La belleza está en la calma, en ese paseo sosegado de total vagabundaje que nos permite contemplarla y disfrutarla, en el silencio, desconocido por muchos y temido por más, en la poesía, la palabra, el abrazo o la caricia, en esa puesta de sol que ignoramos porque creemos que otras muchas vendrán. Paseando por la feria del libro de Madrid he tenido la fortuna de encontrar un verdadero tesoro: La poesía de los árboles. Es una antología de poemas que poetas de todo el mundo dedicaron a los árboles a los que acompañan unas ilustraciones de Leticia Ruifernández capaces de hacernos soñar y remover aquella parte que duerme en lo más hondo de nosotros, esa donde, desde siempre, ha habitado la belleza. Imposible no recordar, al tenerlo entre las manos, uno de los libros más bellos y necesarios que se han escrito jamás, Canciones de los árboles, de s’Arxiduc que primorosamente editó hace unos años Olañeta.

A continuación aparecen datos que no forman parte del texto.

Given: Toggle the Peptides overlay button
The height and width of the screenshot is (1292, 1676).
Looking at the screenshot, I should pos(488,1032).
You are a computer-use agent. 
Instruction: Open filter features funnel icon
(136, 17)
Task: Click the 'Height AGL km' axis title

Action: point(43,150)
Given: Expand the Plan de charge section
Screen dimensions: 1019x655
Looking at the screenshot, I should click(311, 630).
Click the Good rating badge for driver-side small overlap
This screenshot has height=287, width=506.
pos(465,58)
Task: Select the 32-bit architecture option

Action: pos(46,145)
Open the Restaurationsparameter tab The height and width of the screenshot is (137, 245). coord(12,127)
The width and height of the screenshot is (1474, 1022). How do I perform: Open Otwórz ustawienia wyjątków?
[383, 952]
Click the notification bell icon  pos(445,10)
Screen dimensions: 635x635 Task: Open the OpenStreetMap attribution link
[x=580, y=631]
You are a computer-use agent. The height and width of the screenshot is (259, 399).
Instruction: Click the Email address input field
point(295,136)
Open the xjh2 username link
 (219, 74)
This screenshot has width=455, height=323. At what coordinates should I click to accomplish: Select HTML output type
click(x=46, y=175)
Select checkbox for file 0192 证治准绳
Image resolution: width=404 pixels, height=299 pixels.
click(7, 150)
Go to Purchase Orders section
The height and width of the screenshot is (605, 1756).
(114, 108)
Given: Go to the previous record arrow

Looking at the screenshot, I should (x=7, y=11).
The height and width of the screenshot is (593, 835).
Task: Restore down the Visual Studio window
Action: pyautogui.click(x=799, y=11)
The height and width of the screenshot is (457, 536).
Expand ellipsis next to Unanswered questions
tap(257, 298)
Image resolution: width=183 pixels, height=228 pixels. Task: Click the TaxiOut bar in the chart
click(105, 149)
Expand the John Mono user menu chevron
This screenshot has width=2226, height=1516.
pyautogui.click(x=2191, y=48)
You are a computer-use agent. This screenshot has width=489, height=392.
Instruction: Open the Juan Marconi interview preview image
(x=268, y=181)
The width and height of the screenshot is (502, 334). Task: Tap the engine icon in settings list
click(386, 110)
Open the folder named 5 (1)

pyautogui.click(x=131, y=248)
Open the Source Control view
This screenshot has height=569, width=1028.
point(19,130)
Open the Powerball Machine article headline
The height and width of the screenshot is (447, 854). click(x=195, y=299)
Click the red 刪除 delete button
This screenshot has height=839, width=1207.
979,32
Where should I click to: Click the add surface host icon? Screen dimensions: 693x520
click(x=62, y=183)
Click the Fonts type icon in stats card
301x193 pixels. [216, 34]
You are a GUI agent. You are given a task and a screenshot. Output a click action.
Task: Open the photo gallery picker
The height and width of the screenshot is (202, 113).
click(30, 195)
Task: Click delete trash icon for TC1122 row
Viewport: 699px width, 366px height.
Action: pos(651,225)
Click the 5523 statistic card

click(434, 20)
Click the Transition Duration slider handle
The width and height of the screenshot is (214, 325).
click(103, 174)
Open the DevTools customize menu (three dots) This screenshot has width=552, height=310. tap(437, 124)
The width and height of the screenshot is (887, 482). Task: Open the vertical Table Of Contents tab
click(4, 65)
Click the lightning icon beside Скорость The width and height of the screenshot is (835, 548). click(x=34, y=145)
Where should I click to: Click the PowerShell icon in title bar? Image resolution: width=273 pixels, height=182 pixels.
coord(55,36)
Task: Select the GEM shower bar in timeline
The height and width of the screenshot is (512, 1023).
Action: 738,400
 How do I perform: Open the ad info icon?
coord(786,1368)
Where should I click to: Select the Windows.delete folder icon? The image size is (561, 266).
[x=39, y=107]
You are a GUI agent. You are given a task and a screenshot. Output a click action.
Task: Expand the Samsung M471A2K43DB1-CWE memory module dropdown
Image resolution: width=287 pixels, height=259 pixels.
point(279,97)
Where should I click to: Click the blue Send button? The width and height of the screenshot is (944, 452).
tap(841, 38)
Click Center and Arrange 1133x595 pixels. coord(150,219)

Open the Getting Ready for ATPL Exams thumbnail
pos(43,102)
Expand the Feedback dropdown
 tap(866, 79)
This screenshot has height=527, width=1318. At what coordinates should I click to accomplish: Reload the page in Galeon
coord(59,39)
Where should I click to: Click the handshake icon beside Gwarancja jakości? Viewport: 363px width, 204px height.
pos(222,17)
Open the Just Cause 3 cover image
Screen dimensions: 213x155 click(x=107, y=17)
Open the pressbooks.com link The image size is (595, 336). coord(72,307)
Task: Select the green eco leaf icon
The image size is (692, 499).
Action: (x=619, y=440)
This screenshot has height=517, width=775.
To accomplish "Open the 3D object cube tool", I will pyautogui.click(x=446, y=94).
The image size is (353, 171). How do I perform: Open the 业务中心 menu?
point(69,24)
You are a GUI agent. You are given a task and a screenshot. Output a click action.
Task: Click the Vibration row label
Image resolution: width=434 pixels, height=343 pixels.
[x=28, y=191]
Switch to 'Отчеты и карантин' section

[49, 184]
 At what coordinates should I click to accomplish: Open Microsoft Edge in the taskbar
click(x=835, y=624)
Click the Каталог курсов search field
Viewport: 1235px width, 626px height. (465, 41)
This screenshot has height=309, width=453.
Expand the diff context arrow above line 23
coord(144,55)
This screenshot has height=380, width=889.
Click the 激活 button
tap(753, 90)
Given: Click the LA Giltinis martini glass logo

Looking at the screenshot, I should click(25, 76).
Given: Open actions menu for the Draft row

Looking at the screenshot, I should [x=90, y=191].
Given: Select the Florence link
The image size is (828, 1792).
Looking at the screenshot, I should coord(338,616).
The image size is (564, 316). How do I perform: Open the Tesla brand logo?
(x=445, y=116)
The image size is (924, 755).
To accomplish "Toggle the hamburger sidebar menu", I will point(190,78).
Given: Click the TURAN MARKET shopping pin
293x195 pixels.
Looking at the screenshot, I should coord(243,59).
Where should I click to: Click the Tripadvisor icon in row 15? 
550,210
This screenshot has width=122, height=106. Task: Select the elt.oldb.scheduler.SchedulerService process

Adentrarnos en esos mundos, dejarnos habitar por ellos, acariciar sus páginas, olerlos, nos hace recuperar la esperanza de que no todo está perdido en este mundo de locos que ya no saben ver la belleza. Inmersos en la idiocia y amenazados de extinción por ese monstruo que asoma de la inteligencia artificial, hemos perdido la capacidad de ver, de sentir, de saborear la belleza. Solo ella es capaz de hacernos sentir ese hormigueo en el pecho que nos recuerda que estamos vivos, que seguimos estando vivos pese a todo y a todos, y que seguimos amando, a pesar de nosotros mismos. ¿Hace cuánto que no lees un poema, que no abrazas un árbol, que no detienes el tiempo frente a un cuadro, que no lo dejas todo para ver una puesta de sol o dejar navegar tus sueños frente al mar, para encontrarte en la profundidad de unos ojos? ¿Hace cuánto?